"""
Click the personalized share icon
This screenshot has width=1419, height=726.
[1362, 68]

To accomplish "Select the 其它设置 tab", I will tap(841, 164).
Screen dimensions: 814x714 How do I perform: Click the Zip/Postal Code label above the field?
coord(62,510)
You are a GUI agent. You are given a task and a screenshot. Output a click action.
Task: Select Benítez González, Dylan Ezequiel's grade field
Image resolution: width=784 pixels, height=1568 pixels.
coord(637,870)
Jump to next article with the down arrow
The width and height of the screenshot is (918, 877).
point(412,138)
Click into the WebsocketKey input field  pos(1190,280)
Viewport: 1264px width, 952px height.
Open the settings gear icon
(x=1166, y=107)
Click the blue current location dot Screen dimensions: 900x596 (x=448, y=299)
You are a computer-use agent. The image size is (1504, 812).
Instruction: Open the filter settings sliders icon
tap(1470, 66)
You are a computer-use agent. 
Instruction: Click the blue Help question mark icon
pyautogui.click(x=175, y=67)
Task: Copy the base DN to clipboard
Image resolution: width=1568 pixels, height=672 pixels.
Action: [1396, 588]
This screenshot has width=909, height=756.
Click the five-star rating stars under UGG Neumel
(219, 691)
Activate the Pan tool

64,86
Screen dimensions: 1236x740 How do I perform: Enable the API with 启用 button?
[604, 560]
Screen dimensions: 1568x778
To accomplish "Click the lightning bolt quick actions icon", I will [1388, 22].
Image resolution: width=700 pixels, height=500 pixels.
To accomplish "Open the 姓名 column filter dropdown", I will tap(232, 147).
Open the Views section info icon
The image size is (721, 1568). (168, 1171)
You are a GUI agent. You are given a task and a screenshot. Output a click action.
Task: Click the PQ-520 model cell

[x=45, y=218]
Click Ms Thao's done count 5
"""
◆ Problem to work on
Each of the records is to be repeated word for word.

◆ Result of this exercise
Click the personalized share icon
This screenshot has width=1419, height=726.
[1362, 68]

To accomplish "Select the 其它设置 tab", I will tap(841, 164).
Screen dimensions: 814x714 How do I perform: Click the Zip/Postal Code label above the field?
coord(62,510)
You are a GUI agent. You are given a task and a screenshot. Output a click action.
Task: Select Benítez González, Dylan Ezequiel's grade field
Image resolution: width=784 pixels, height=1568 pixels.
coord(637,870)
Jump to next article with the down arrow
The width and height of the screenshot is (918, 877).
point(412,138)
Click into the WebsocketKey input field  pos(1190,280)
Viewport: 1264px width, 952px height.
Open the settings gear icon
(x=1166, y=107)
Click the blue current location dot Screen dimensions: 900x596 (x=448, y=299)
You are a computer-use agent. The image size is (1504, 812).
Instruction: Open the filter settings sliders icon
tap(1470, 66)
You are a computer-use agent. 
Instruction: Click the blue Help question mark icon
pyautogui.click(x=175, y=67)
Task: Copy the base DN to clipboard
Image resolution: width=1568 pixels, height=672 pixels.
Action: [1396, 588]
This screenshot has width=909, height=756.
Click the five-star rating stars under UGG Neumel
(219, 691)
Activate the Pan tool

64,86
Screen dimensions: 1236x740 How do I perform: Enable the API with 启用 button?
[604, 560]
Screen dimensions: 1568x778
To accomplish "Click the lightning bolt quick actions icon", I will [1388, 22].
Image resolution: width=700 pixels, height=500 pixels.
To accomplish "Open the 姓名 column filter dropdown", I will tap(232, 147).
Open the Views section info icon
The image size is (721, 1568). (168, 1171)
You are a GUI agent. You are given a task and a screenshot. Output a click action.
Task: Click the PQ-520 model cell

[x=45, y=218]
Click Ms Thao's done count 5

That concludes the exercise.